The NASCAR Sprint Cup Series (often shortened to Sprint Cup or the Cup Series) is the top racing series of the National Association for Stock Car Auto Racing (NASCAR). The series is named after its current sponsor, Sprint Nextel, and has been known by other names in the past. It was originally known as the Strictly Stock Series (1949) and shortly after became the Grand National Series (1950-1970). While leasing its naming rights to R. J. Reynolds Tobacco Company, it was known as the Winston Cup Series (1971-2003). A similar deal was made with NEXTEL in 2003, becoming the NEXTEL Cup Series (2004-2007) and it became the Sprint Cup after Sprint acquired NEXTEL in 2005. The name "Sprint" refers to the corporation of the same name; sprint car racing is a seperate racing discipline.
The drivers' champion is determined by a point system where points are given according to finishing placement and laps led. The season is divided into two segments. After the first 26 races, the 10 highest ranked drivers, plus the two drivers with the most race wins who are ranked from 11th through to 20th in points, are seeded based on their total number of wins and compete in the last ten races with the difference in points greatly minimized. This is called the Chase for the Championship.

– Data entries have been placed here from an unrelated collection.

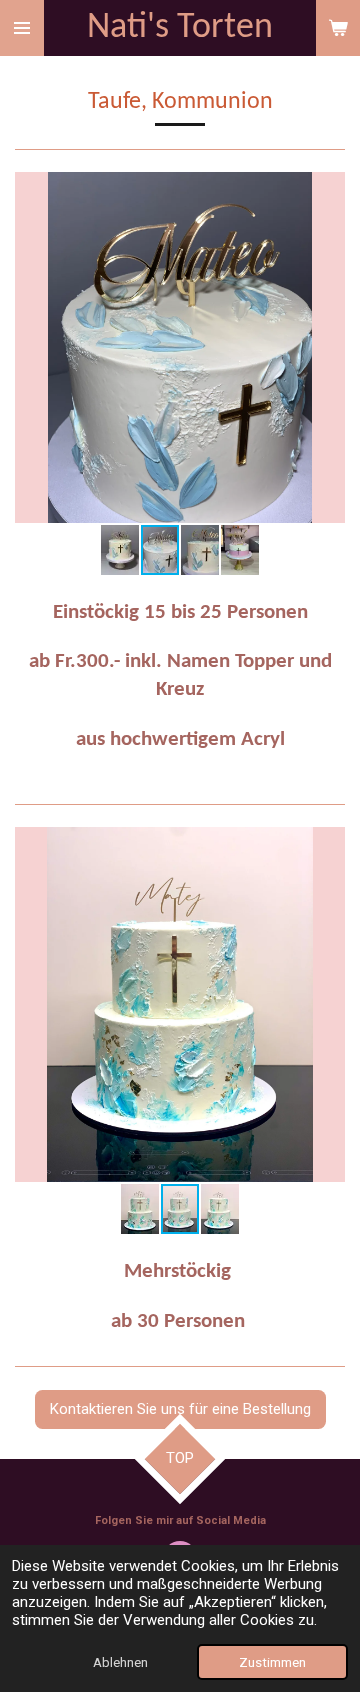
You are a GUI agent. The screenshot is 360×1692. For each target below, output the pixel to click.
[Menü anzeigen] (22, 28)
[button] (327, 190)
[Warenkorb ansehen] (338, 28)
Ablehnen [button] (120, 1662)
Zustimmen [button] (272, 1662)
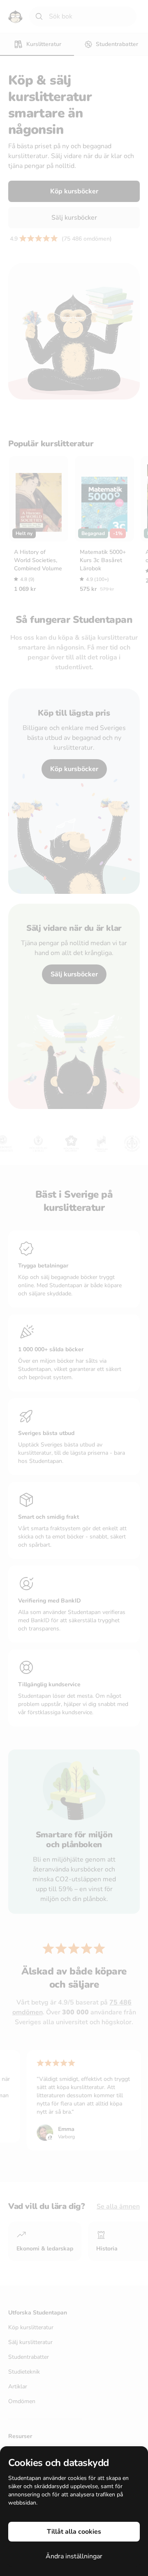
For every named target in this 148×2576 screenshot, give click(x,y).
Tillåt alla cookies (74, 2531)
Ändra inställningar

The series holds strong roots in the Southeastern United States with half of its 36-race season in that region. The Daytona 500, its most prestigious race, had a television audience in the U.S. of about 16 million viewers in 2009. Previously, races have been held in Canada, and exhibition races were held in Japan and Australia.
Sprint Cup Series cars are unique in automobile racing. The engines are powerful enough to reach speeds of over 200 mph (320 km/h), but heavy weight - coupled with a relatively simple aerodynamic package - makes for poor handling. Their bodies and chassis are strictly regulated to ensure parity, and electronics are spartan in nature.